In 2011, the petitioner was indicted for the second degree murder of Joseph Whitley. In 2013, he pleaded guilty to so much of the indictment charging him with voluntary manslaughter. After unsuccessfully seeking a writ of habeas corpus in the Supreme Judicial Court for Suffolk County, the petitioner refiled the petition in Superior Court where it was denied. On appeal, he claims that the judge erred in denying his petition without a hearing, and that the grand jury lacked subject matter jurisdiction to indict him. We affirm.

The habeas corpus statute, G. L. c. 248, § 1, states that "[w]hoever is imprisoned or restrained of his liberty may, as of right and of course, prosecute a writ of habeas corpus, according to this chapter, to obtain release from such imprisonment or restraint, if it proves to be unlawful." Crystal, petitioner, 330 Mass. 583, 590 (1953). See O'Leary, petitioner, 325 Mass. 179, 184 (1950). "Where there is a right of appeal, however, habeas corpus 'cannot be employed as a substitute for ordinary appellate procedure.' " Kauffman, petitioner, 413 Mass. 1010, 1011 (1992), quoting Crowell v. Commonwealth, 352 Mass. 288, 289 (1967). "Consequently, [a] petition[ ] for [a] writ[ ] of habeas corpus may not be used to raise issues that should have been raised on appeal," even if an appeal was not taken. Kauffman, petitioner, supra. See Lamb, petitioner, 368 Mass. 491, 496 (1975) (Where the "alleged errors either were or could have been argued" in an appeal, they may not be brought in a habeas petition). Furthermore, a petition for a writ of habeas corpus may only be properly brought by an individual who contends that "the term of a lawfully imposed sentence has expired," or by one who bases his argument on "grounds distinct from the issues at the indictment, trial, conviction, or sentencing stage." Stewart, petitioner, 411 Mass. 566, 568 (1992), quoting Averett, petitioner, 404 Mass. 28, 30-31 (1989). See Clark, petitioner, 34 Mass. App. Ct. 191, 192 (1993).
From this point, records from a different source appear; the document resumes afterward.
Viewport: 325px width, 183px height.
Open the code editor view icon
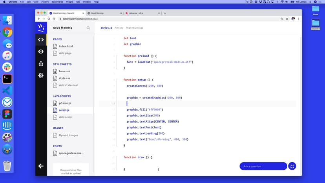pyautogui.click(x=41, y=40)
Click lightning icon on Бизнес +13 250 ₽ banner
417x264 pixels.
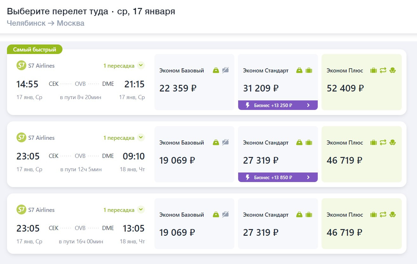(248, 105)
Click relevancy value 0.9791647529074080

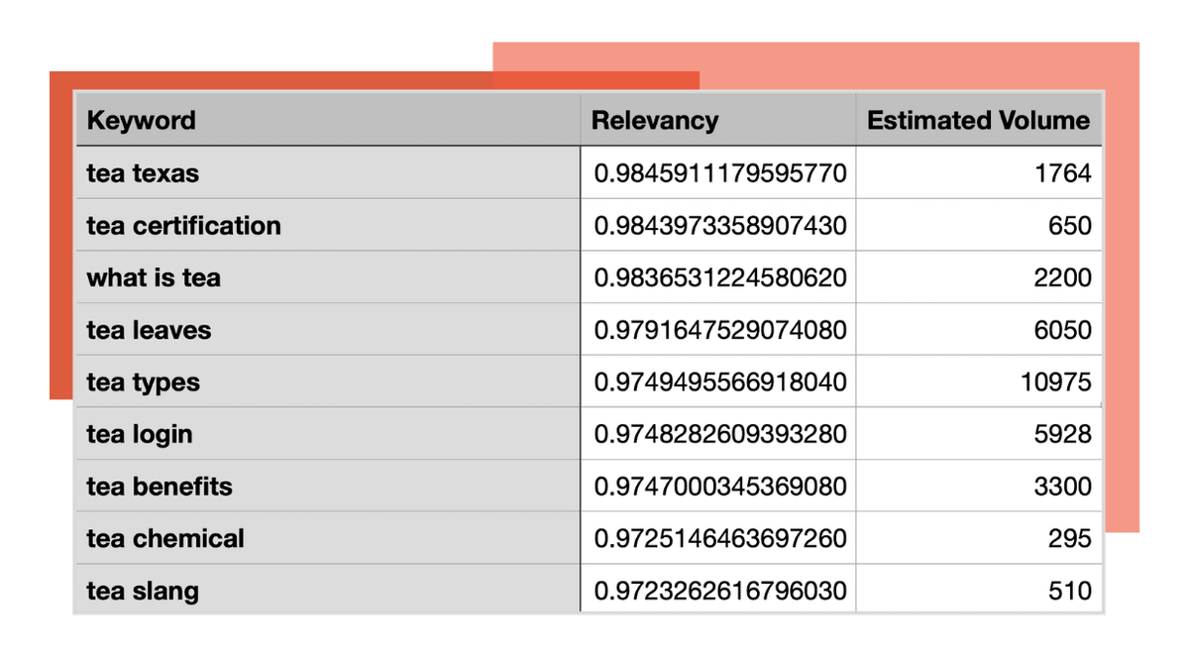point(719,330)
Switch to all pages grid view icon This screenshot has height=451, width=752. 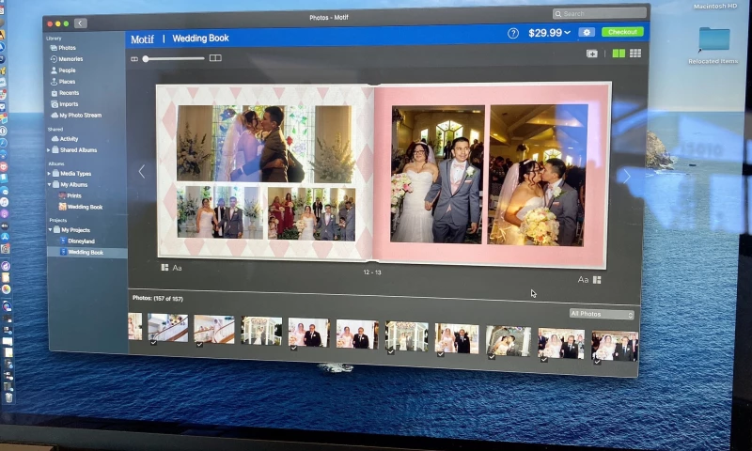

In this petition, the petitioner seeks to challenge the validity of his indictment. Specifically, the petitioner claims that his conviction and subsequent imprisonment were invalid because the prosecutor presented evidence to the grand jury under a "John Doe Investigation." Thus, the grounds raised in this petition are not distinct from the issues at the petitioner's indictment, trial, conviction, or sentencing stage, and his petition must be dismissed. See Stewart, petitioner, supra; Averett, petitioner, supra at 30. The petitioner's remedy may not be found in a petition for a writ of habeas corpus, but rather properly lies (if at all) in a motion under Mass. R. Crim. P. 30 (b), as appearing in 435 Mass. 1501 (2001). See McCastle, petitioner, 401 Mass. 105, 107 (1987) ("[T]here is no constitutional impediment to restricting [the petitioner] to rule 30 relief"). Accordingly, the judge properly denied the petition and did not abuse her discretion in denying the petition without a hearing.

Order denying petition for writ of habeas corpus affirmed.